The EU Commissioner for Agriculture and Rural Development, Phil Hogan, has said in a speech April 9 to Dublin University's Brexit Institute that he, "cannot imagine any circumstances in which the UK will change its mind on the desirability of EU membership — not for many years, if ever."
Taking stock of where we stand in relation to #Brexit, with less than 1 year to go and the clock ticking — my speech to @DCU_Brexit_Inst event @ @IrelandRepBru: https://t.co/LRSBWQHd8j pic.twitter.com/HvzMLEBaoY— Phil Hogan (@PhilHoganEU) April 9, 2018
Leading figures in the Remain campaign have consistently called for Brexit to be reversed or cancelled, arguing that false claims made by the Leave campaign in relation to immigration unfairly influenced the result.
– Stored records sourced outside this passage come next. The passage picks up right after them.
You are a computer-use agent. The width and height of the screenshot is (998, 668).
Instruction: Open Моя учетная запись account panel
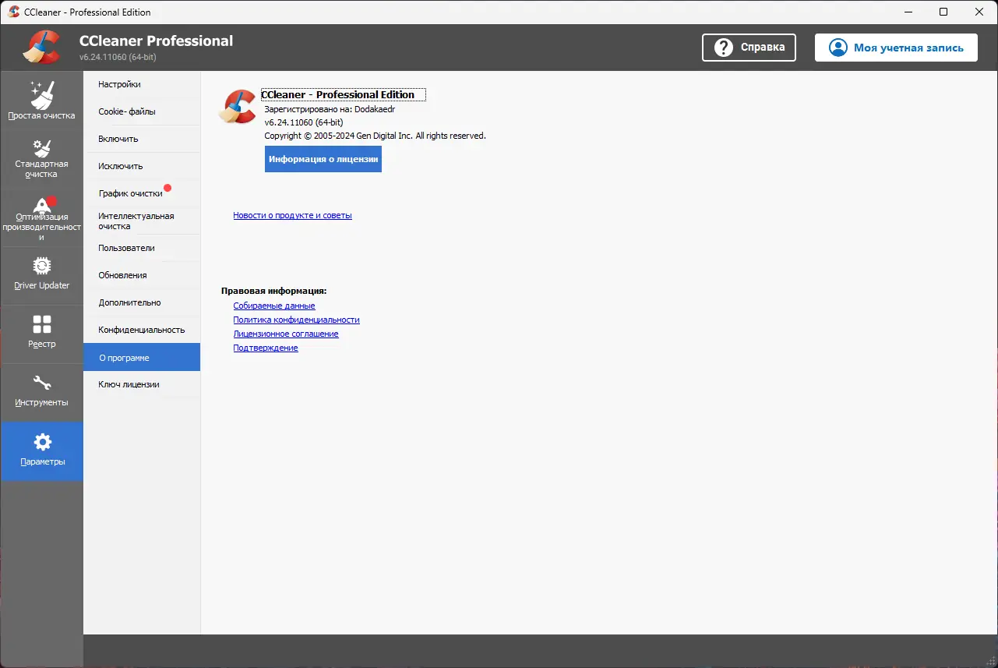(x=895, y=47)
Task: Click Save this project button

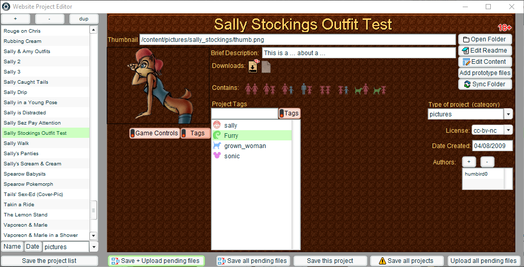Action: click(x=330, y=261)
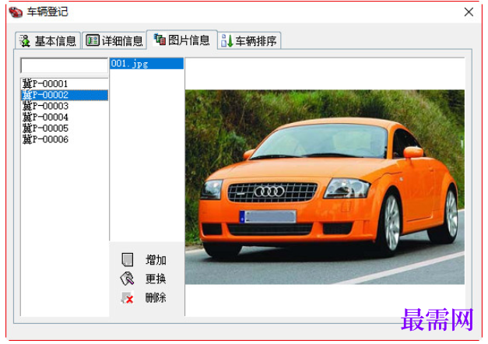The width and height of the screenshot is (488, 344).
Task: Click the 基本信息 tab person icon
Action: tap(25, 40)
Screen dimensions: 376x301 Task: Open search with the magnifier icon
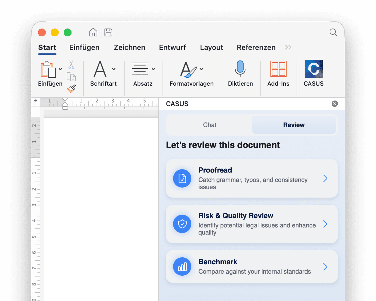tap(333, 32)
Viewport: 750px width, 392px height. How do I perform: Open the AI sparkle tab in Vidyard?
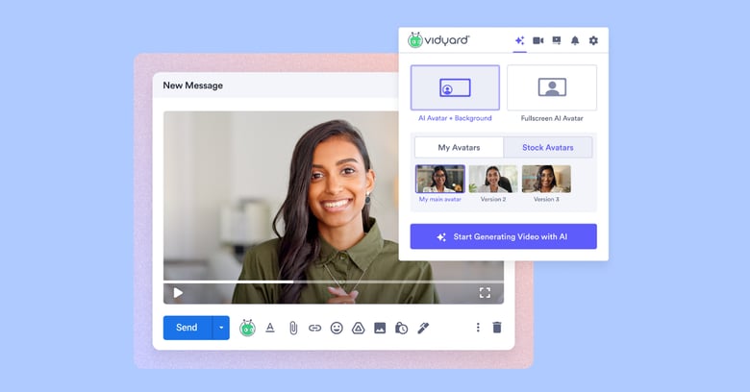click(x=519, y=40)
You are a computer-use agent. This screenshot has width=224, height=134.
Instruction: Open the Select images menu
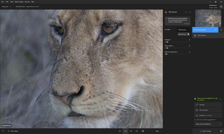19,2
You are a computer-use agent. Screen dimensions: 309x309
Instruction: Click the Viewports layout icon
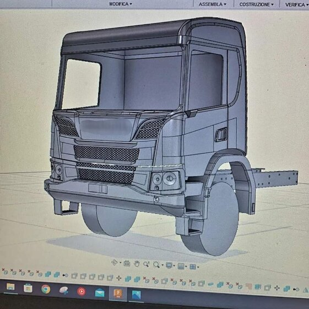[x=193, y=267]
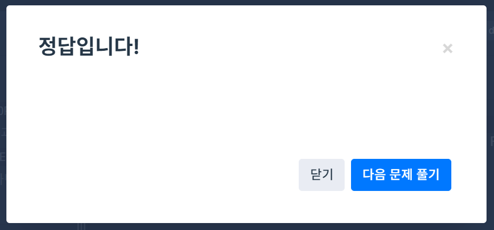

Other potential ways out have been the Cambridge Analytica scandal in which Facebook users' data was harvested to direct political advertising in such a way that might illegally affected the vote.
Polling has consistently shown however, that the British public remains essentially split on whether leaving the EU is the right move, despite most seeming to believe that the process is being poorly handled by the government. YouGov polling in May registered support for Brexit at nearly 70 percent due to significant numbers of Remain voters having accepted the result and agreeing that it should be implemented.